I came up with a simple base, arm, and bracket that could be glued up to make a little stand that holds the controller. The arm attaches to the base with two little mortise and tenons and the bracket attaches to the arm with a dado.

Normally this would require the bandsaw, drilling, and chisel work plus a few hours of shop time.

Now, the Drumroll please.

With the CNC actual production time for this project was 1:17 minutes for the base and 3:07 minutes for the arm and bracket cut. Plus, all the parts fit together perfectly the first time. Everything was glued together and ready to roll.

Fast, accurate, and easy. You gotta’ love it.


----------



## honesttjohn (Feb 17, 2015)

So you can teach and old dog new tricks ----- at least a few of them.


----------



## Stick486 (Jan 4, 2013)

sweet...
but when will you be retiring particle board....


----------



## Gaffboat (Mar 11, 2012)

Stick486 said:


> sweet...
> but when will you be retiring particle board....


I would have used plywood but didn't have any of the right size. So, being a lazy sod and wanting instant gratification, I used what I had on hand.


----------



## Semipro (Mar 22, 2013)

Looking good. Oliver, How do you like the Piranha FX


----------



## Gaffboat (Mar 11, 2012)

Semipro said:


> Looking good. Oliver, How do you like the Piranha FX


I like it a lot and I'm clearly having a good time with it. The only problem is that I have to remind myself that I do have other tools in the shop that need love and attention also.


----------



## MEBCWD (Jan 14, 2012)

Great shop project!

Oliver on a lot of jobs like this the computer design time takes a lot longer than the cutting as you found out. 

It is always nicer to have a project go together than to have to redo something you messed up. You can check your measurements before you ever cut into some really expensive material. 

I still need to make a stand for my Piranha pendant. I usually stick it in the work bench drawer after the machine starts running. Kind of hard to hit STOP with it in there.


----------



## RainMan 2.0 (May 6, 2014)

Very cool


----------



## MEBCWD (Jan 14, 2012)

Gaffboat said:


> I like it a lot and I'm clearly having a good time with it.
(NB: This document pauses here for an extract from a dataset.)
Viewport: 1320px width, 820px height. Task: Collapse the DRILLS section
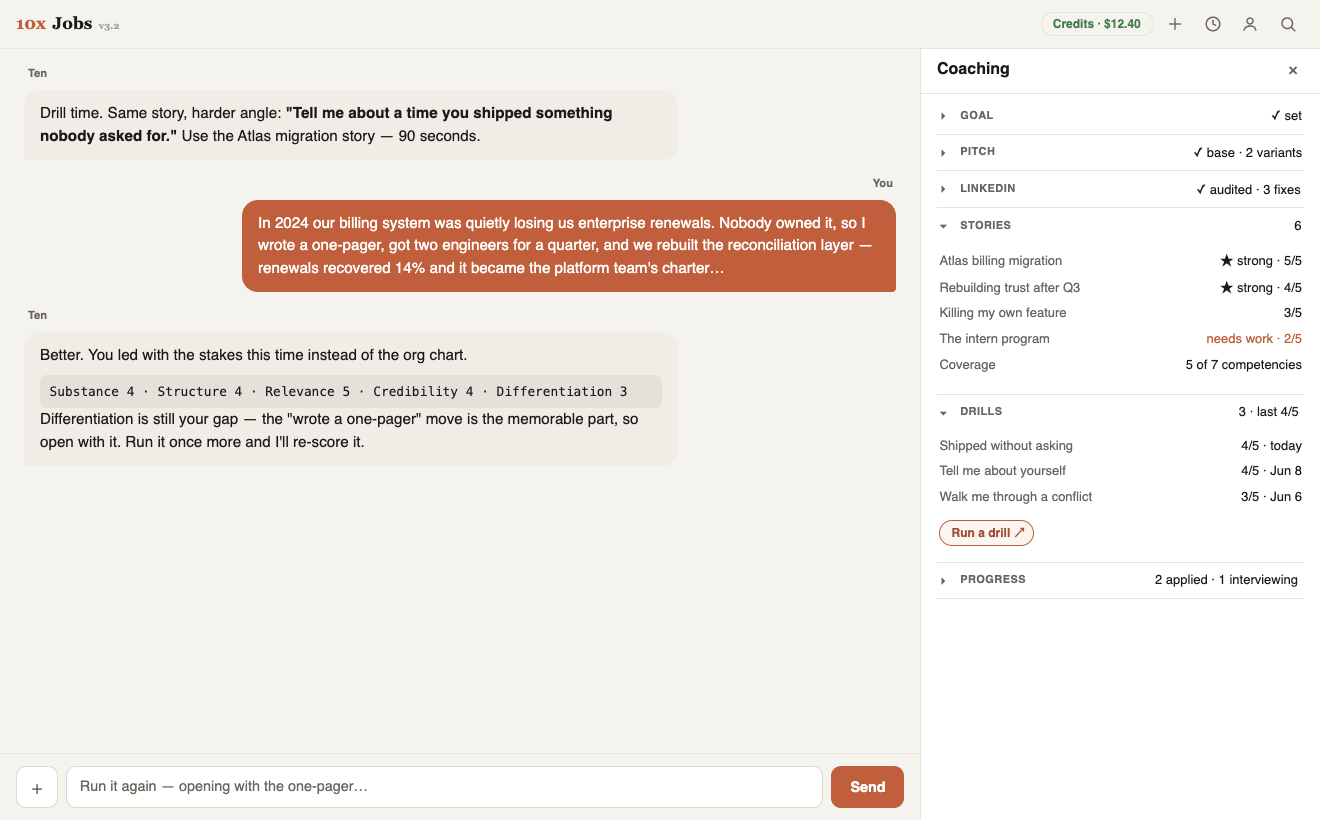(x=1120, y=412)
The only problem is that I have to remind myself that I do have other tools in the shop that need love and attention also.


Oliver,

You brought up an important subject. Some people think that a CNC will replace most of the tools in their shop. It will do a lot of the things that other tools will do but sometimes it is faster and better to use the other tool. This little project to hold the pendant is a good example. You could have used a band saw, table saw, drill press, mortising machine and router or another combination of tools to build it but it would take longer.

One more thing, it's always neat to make something for your CNC using your CNC, and it's fun!:grin:


----------



## TenGees (Sep 12, 2012)

Nice stand, Oliver. I assume the curves in the cuts are added by the software. You just design square and it allows for bit radius?


----------



## DesertRatTom (Jul 3, 2012)

@Gaffboat With a CNC, you could start one of those forever flower type projects, with you usual twist. Looking forward to it.


----------



## Gaffboat (Mar 11, 2012)

TenGees said:


> Nice stand, Oliver. I assume the curves in the cuts are added by the software. You just design square and it allows for bit radius?


V Cave calls them 'fillets', Paul, and there is a software tool that lets you add either "dog bone" or "T bone" fillets to the corners by specifying the radius of your cutting tool. The more I use it the more I discover how cool the V Carve software works. I find creating most shapes in V Carve is actually easier than in Adobe Illustrator; especially when you know it will need a tool path to cut the design. And, I've been using Adobe Illustrator for over 25 years.


----------



## TenGees (Sep 12, 2012)

Gaffboat said:


> V Cave calls them 'fillets', Paul, and there is a software tool that lets you add either "dog bone" or "T bone" fillets to the corners by specifying the radius of your cutting tool. The more I use it the more I discover how cool the V Carve software works. I find creating most shapes in V Carve is actually easier than in Adobe Illustrator; especially when you know it will need a tool path to cut the design. And, I've been using Adobe Illustrator for over 25 years.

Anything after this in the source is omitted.